Not so long ago, a gmail invite was a precious thing, a commodity in short supply circulated amongst only uber-geeks and lunix hacker-terrorists. Having distainfully avoided becoming a gmailer (cos I didnt believe the hype), I now have an account courtesy of Leo Mirani (A friend I met in Bombay via iTunes). Now that I am in, I too have the ability to invite up to six more people to partake of Gmail.
Given that the world’s population is approximately 6.3 billion people and 10% of these have access to the internet, if each person was able to pass on a gmail invite to an online friend, the entire internet-using population of the world would be on gmail within 12 generations of invites.
Now assuming all this was possible, at peak, this many gmail users would require 6.2 x 10^5 Terrabytes of storage. Assuming further that Google store all this information on 250Gb IDE hard-disk drives, they would require 2.5 x 10^6 drives to store all that data.
The chances are that Google use at least RAID5, which typically requires 25% redundancy, and each of those hard drives consumes about 40W of electrical power. I would estimate the power consumption of the hard-disks used by the gmail system to be 125Gigawatt.

Your Gmail will require 99 more of these…

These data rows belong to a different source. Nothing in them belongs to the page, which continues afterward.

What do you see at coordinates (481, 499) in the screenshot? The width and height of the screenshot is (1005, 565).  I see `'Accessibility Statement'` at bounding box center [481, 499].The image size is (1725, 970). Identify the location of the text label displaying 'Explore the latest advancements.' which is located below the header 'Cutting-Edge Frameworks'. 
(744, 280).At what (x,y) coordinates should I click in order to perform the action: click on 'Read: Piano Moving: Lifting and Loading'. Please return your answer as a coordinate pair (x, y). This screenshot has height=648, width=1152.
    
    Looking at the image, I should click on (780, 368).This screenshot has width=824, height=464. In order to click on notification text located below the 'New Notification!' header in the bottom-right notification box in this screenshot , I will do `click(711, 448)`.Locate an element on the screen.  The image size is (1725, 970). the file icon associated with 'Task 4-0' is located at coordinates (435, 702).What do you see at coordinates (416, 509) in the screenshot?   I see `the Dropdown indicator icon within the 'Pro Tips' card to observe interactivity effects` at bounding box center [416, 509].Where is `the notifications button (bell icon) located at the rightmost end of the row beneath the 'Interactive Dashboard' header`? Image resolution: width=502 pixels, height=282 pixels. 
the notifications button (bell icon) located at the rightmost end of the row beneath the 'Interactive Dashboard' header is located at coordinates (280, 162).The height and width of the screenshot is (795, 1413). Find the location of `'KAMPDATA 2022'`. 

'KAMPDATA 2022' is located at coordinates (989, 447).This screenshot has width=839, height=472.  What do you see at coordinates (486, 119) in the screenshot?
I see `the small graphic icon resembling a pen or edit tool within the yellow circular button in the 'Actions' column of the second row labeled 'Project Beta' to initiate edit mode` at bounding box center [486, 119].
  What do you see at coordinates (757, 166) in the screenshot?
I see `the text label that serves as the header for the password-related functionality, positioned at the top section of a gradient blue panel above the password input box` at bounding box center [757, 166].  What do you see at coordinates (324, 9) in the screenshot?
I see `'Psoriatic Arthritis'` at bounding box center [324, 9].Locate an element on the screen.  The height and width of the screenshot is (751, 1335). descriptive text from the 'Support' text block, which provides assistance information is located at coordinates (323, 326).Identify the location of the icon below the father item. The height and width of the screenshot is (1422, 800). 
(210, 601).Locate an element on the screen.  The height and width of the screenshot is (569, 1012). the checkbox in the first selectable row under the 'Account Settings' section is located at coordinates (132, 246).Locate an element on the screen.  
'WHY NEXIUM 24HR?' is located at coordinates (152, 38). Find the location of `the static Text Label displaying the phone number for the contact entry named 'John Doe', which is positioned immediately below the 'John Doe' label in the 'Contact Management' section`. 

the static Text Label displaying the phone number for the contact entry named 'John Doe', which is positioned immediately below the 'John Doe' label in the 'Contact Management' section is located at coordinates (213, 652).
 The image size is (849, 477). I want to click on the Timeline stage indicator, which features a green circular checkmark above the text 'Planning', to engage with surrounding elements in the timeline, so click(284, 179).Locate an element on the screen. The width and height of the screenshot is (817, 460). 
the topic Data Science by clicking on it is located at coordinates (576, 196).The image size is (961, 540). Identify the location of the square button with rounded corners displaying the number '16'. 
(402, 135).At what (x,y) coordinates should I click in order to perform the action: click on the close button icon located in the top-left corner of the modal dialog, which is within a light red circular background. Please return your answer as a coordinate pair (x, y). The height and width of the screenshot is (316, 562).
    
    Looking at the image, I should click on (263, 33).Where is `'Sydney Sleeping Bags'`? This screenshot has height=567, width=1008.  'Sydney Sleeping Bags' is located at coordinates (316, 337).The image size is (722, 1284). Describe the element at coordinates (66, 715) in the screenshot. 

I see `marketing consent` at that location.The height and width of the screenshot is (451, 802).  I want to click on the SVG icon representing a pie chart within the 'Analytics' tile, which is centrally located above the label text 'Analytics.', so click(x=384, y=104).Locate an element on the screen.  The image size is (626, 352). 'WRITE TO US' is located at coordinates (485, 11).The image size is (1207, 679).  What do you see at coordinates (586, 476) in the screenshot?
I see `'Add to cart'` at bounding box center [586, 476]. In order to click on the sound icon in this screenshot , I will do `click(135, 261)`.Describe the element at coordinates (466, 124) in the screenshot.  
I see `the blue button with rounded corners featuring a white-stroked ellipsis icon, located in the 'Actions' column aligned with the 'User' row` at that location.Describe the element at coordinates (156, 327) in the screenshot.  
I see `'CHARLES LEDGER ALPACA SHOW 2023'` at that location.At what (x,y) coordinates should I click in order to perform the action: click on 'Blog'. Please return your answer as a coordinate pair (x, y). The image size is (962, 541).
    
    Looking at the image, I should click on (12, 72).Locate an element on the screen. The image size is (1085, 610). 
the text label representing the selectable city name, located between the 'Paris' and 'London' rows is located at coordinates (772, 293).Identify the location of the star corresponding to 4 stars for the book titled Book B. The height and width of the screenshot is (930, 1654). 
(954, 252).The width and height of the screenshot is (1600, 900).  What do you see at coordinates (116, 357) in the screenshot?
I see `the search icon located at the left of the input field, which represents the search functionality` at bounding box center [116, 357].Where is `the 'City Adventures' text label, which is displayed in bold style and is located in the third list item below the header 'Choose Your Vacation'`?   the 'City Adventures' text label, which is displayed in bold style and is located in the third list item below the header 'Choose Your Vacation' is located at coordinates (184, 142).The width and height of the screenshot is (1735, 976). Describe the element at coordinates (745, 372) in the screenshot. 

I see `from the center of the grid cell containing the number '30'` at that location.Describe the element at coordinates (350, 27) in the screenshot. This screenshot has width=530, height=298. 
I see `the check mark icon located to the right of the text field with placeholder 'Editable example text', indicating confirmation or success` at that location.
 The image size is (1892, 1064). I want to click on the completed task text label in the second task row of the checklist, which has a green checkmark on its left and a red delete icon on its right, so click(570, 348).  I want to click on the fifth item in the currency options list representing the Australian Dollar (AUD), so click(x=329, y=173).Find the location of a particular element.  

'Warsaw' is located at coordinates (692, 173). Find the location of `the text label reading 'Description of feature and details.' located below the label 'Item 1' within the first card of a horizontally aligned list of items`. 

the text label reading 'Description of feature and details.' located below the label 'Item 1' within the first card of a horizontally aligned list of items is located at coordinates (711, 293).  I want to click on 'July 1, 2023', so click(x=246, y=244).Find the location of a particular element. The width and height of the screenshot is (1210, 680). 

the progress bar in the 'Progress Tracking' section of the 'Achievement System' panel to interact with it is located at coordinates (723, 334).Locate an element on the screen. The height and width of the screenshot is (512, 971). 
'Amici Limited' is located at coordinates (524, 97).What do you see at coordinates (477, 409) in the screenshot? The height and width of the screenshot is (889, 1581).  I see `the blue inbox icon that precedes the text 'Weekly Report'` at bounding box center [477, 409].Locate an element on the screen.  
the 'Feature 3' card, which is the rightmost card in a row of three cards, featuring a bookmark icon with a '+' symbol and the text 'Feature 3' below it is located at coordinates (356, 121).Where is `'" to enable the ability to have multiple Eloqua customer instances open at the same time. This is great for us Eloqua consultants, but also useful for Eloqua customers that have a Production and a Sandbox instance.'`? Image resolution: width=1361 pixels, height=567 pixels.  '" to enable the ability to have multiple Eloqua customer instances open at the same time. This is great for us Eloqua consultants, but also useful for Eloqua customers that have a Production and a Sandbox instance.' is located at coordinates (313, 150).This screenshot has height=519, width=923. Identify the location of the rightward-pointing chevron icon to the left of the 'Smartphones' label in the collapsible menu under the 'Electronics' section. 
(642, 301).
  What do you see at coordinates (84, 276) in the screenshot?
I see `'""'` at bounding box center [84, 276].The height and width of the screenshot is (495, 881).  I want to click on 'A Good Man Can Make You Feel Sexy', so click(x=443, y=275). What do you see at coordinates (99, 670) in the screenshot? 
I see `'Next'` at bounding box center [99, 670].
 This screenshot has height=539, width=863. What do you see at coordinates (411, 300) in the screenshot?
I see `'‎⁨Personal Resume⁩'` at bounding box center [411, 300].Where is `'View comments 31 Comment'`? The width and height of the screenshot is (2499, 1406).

To put this in perspective, Sizewell ‘B’ (the UK’s most advanced nuclear power station) produces only 1.25 GW per reactor. So gMail operating at it’s theoretical maximum would require 100 nuclear power stations to run at full blast.
Therefore I conclude, that by using gmail, you help propel the world into heat-death or nuclear winter. Now is that what you want to happen?
PS. I still have 6 gmail invites left, so let me know if you want one. They are quite good for sending large files.